#### Supplied text
Signals and Systems – Rayleigh’s Energy Theorem

Signals and Systems Electronics & Electrical Digital Electronics

Energy of a Signal

The energy of a signal $\mathit{x}\mathrm{\left(\mathit{t}\right)}$ is defined as the area under the curve of square of magnitude of that signal, i.e.,

$$\mathrm{\mathit{E}\:\mathrm{=}\:\int_{-\infty}^{\infty}\left|\mathit{x}\mathrm{\left(\mathit{t}\right)} \right|^{\mathrm{2}}\:\mathit{dt}}$$

The energy signal exists only of the energy (E) of the signal is finite, i.e., only if 0 < E < $\infty$.
########
#### Entries supplied
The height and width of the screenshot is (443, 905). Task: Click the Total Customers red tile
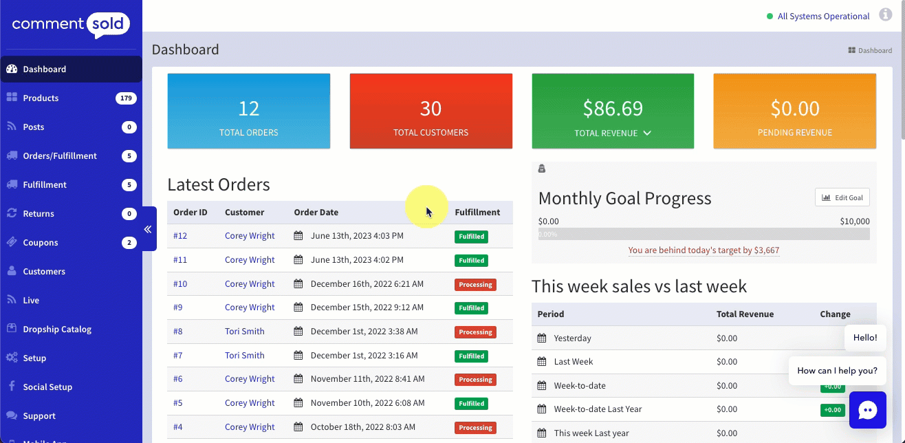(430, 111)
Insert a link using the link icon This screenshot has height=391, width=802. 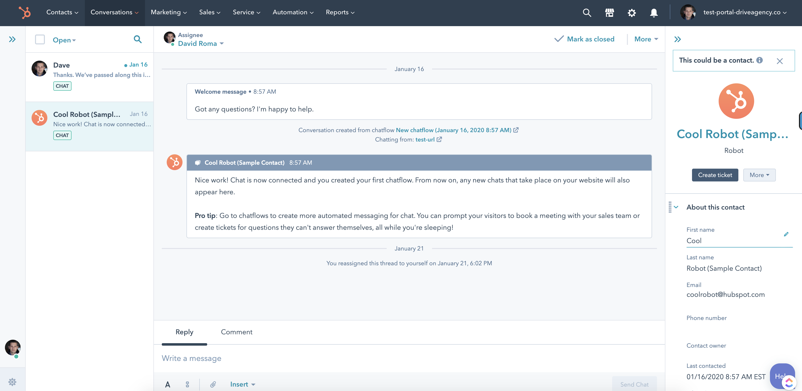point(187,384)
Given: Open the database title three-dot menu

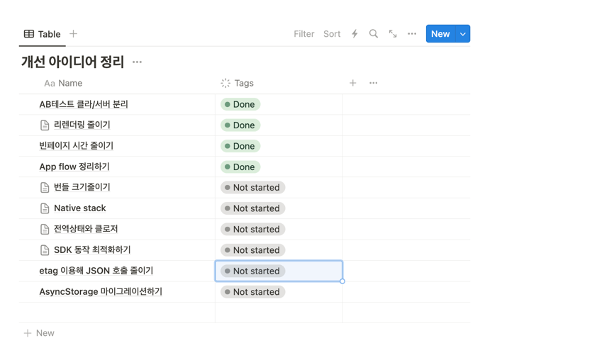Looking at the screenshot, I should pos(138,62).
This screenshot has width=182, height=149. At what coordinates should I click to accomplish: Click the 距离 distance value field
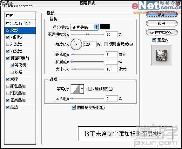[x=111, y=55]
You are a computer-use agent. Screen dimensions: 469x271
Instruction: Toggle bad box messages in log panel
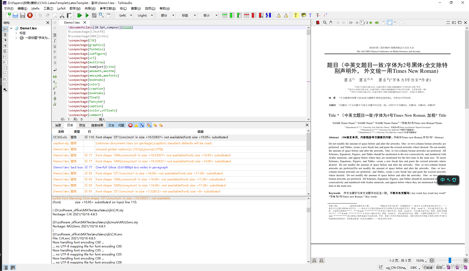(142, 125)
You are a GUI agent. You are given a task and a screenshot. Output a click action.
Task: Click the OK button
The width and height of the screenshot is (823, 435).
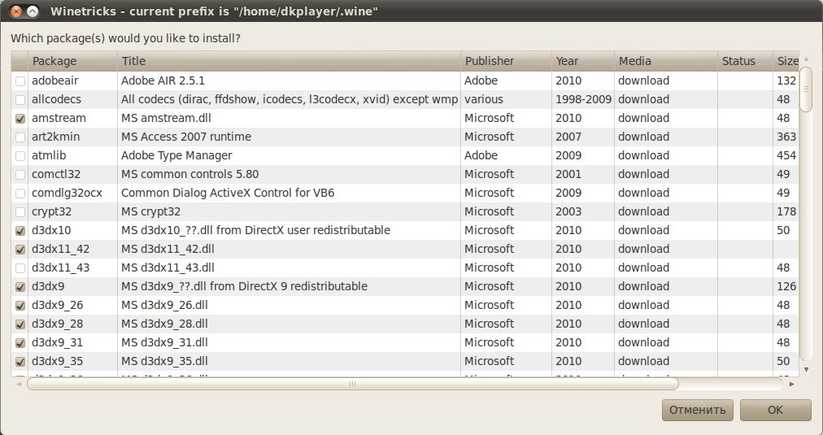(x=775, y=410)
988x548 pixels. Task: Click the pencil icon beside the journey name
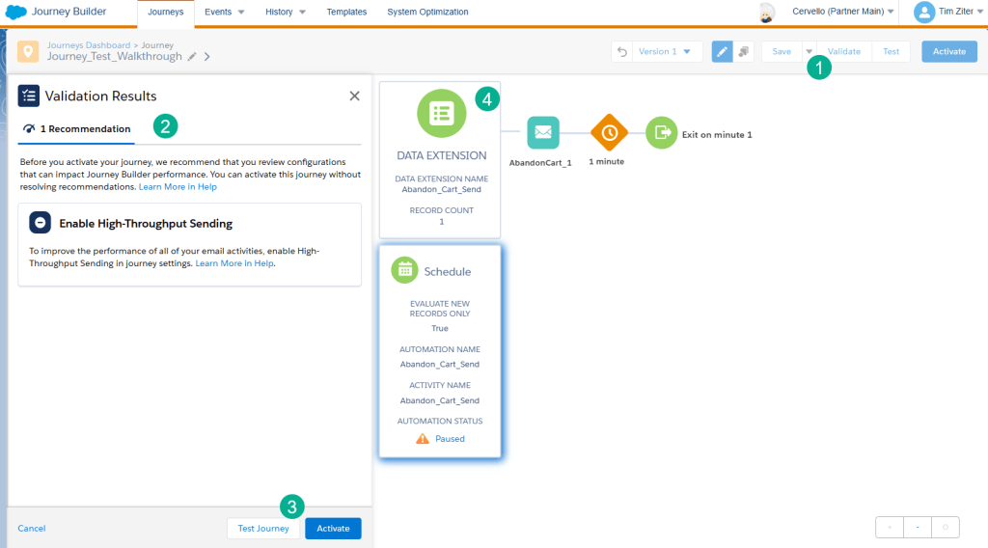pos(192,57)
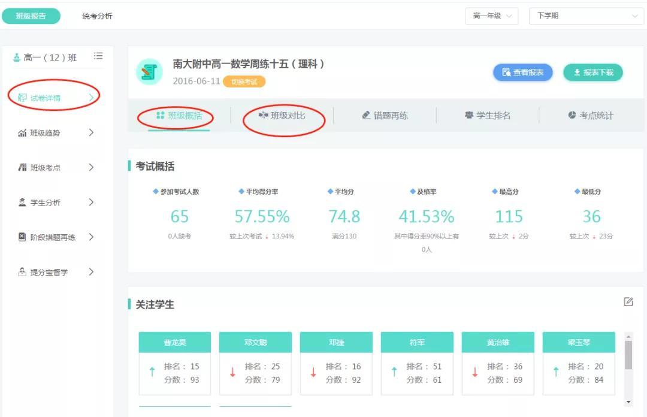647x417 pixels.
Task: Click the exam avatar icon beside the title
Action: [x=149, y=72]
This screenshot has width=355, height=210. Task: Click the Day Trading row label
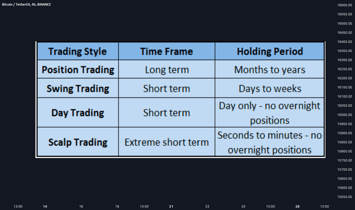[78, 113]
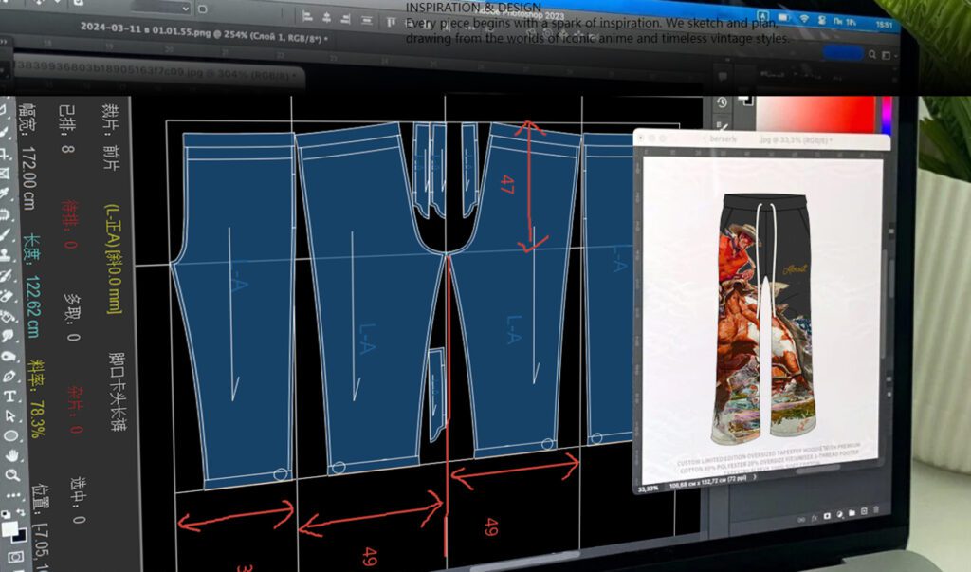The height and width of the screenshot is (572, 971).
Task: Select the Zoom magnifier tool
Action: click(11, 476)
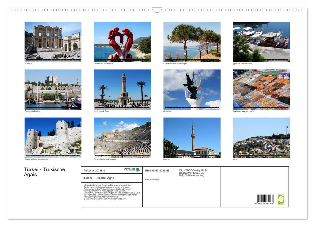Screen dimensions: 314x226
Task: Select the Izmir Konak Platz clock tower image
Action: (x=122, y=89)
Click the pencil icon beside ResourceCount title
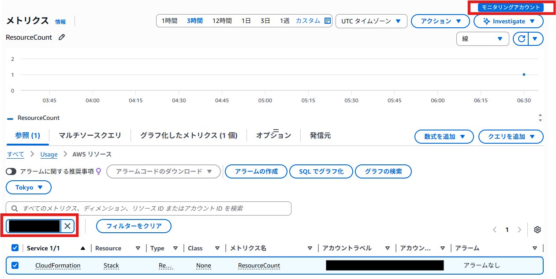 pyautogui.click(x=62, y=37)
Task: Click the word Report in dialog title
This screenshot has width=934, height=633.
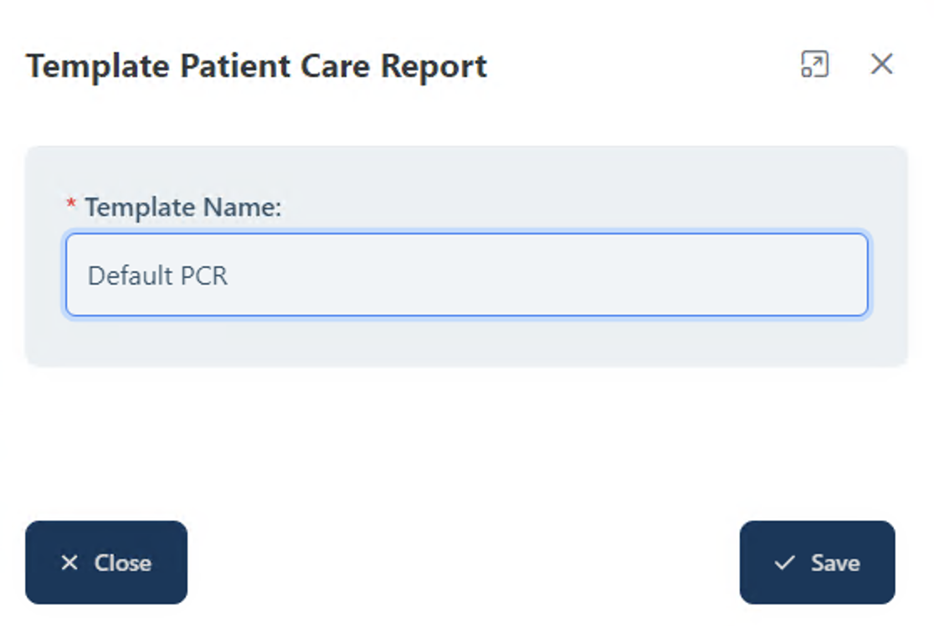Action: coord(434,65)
########
- [Tasks and exercises]
1. Can you rewrite the paragraph of the signal energy text that begins "The energy of a signal" more briefly, keeping its definition and formula?
2. Reproduce the part of the signal energy text starting with "Signals and Systems Electronics" and going on through "E < $\infty$.".

- [Task solutions]
1. A signal x(t) has energy equal to the area under the curve of its squared magnitude: E = ∫ from −∞ to ∞ of |x(t)|² dt.

2.
Signals and Systems Electronics & Electrical Digital Electronics

Energy of a Signal

The energy of a signal $\mathit{x}\mathrm{\left(\mathit{t}\right)}$ is defined as the area under the curve of square of magnitude of that signal, i.e.,

$$\mathrm{\mathit{E}\:\mathrm{=}\:\int_{-\infty}^{\infty}\left|\mathit{x}\mathrm{\left(\mathit{t}\right)} \right|^{\mathrm{2}}\:\mathit{dt}}$$

The energy signal exists only of the energy (E) of the signal is finite, i.e., only if 0 < E < $\infty$.